▶ [What you have to do]:
Please recast everything from the first line down to the line containing "point(103,126)", both included, as a JSON list of strings with one string per line and no blank lines.

▶ [The data]:
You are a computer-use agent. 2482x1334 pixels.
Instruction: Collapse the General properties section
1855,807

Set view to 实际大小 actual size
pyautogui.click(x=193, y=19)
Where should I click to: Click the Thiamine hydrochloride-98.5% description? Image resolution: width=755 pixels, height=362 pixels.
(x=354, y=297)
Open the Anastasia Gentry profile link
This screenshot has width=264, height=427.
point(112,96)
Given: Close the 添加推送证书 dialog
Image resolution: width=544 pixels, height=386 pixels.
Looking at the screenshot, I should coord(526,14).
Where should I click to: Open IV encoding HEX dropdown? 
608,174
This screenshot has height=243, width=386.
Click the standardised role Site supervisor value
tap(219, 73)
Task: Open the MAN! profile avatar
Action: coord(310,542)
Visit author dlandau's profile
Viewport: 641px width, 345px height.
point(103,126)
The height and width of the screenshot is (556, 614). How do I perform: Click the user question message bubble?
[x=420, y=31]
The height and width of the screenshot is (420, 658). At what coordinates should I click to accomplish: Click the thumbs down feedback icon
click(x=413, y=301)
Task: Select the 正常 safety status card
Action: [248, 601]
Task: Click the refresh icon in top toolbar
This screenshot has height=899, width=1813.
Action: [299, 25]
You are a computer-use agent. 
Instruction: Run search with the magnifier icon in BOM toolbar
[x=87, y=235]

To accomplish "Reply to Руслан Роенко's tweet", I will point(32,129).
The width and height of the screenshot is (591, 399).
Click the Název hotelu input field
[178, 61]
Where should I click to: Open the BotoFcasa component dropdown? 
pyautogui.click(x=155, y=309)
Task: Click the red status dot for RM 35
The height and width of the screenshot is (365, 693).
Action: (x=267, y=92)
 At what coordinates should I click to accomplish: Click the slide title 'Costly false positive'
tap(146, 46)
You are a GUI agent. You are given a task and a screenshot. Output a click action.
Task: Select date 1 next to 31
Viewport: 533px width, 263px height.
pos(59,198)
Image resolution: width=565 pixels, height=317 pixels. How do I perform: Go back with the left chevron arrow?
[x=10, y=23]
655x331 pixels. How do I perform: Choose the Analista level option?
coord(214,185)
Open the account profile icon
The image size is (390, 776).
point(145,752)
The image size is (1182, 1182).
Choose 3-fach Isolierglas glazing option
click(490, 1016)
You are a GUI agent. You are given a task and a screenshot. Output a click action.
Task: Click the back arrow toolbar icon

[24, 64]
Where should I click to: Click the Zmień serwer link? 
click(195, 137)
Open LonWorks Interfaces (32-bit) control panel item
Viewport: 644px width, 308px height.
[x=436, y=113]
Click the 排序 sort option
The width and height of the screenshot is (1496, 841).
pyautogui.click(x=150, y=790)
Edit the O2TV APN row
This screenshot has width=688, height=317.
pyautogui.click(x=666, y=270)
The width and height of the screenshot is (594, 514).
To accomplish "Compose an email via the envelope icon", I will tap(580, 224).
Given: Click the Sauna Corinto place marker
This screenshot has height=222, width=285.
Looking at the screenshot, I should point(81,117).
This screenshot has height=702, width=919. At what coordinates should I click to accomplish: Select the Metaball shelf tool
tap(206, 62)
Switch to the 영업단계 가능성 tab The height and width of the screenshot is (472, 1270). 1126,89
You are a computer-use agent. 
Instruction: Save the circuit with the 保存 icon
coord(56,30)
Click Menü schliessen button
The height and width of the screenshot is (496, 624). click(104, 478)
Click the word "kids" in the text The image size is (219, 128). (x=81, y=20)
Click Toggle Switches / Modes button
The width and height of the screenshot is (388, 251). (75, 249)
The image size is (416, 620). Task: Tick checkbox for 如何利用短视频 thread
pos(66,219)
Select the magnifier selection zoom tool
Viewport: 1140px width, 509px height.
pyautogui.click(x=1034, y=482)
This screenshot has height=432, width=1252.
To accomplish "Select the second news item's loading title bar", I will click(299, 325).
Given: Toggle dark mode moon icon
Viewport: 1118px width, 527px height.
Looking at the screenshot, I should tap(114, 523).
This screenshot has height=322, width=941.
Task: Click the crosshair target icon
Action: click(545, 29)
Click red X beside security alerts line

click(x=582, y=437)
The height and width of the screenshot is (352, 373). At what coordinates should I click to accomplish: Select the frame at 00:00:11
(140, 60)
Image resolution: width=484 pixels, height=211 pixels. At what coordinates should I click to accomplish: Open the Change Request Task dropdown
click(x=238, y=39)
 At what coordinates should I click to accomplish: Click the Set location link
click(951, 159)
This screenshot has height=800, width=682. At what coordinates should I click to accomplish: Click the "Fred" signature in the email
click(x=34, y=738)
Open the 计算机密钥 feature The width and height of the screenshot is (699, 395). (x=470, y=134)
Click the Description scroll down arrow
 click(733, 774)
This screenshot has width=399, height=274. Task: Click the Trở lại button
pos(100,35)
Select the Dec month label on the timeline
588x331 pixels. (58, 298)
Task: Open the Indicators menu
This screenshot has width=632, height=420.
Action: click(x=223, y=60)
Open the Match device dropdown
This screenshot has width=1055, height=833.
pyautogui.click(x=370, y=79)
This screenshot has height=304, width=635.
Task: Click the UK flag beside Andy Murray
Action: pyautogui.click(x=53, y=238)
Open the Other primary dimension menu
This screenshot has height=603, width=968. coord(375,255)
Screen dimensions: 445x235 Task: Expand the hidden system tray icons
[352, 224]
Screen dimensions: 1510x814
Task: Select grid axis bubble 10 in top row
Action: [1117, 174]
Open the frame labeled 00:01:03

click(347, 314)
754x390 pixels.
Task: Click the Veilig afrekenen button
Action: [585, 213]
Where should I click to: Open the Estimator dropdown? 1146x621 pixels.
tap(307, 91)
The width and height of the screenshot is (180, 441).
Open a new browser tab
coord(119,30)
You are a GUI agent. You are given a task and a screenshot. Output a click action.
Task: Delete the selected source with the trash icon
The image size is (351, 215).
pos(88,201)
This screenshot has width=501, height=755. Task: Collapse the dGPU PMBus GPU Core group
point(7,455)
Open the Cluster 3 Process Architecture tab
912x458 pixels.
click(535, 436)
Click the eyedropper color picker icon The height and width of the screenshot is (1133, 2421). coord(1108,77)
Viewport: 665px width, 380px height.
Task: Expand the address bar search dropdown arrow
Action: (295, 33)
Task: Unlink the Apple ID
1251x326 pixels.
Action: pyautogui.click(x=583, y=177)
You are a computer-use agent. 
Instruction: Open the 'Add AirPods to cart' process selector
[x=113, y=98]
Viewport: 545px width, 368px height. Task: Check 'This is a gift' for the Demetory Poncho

▶ [Task answer]:
[
  "You are a computer-use agent. 2482x1334 pixels.",
  "Instruction: Collapse the General properties section",
  "1855,807",
  "Set view to 实际大小 actual size",
  "pyautogui.click(x=193, y=19)",
  "Where should I click to: Click the Thiamine hydrochloride-98.5% description? Image resolution: width=755 pixels, height=362 pixels.",
  "(x=354, y=297)",
  "Open the Anastasia Gentry profile link",
  "This screenshot has width=264, height=427.",
  "point(112,96)",
  "Given: Close the 添加推送证书 dialog",
  "Image resolution: width=544 pixels, height=386 pixels.",
  "Looking at the screenshot, I should coord(526,14).",
  "Where should I click to: Open IV encoding HEX dropdown? ",
  "608,174",
  "This screenshot has height=243, width=386.",
  "Click the standardised role Site supervisor value",
  "tap(219, 73)",
  "Task: Open the MAN! profile avatar",
  "Action: coord(310,542)",
  "Visit author dlandau's profile",
  "Viewport: 641px width, 345px height.",
  "point(103,126)"
]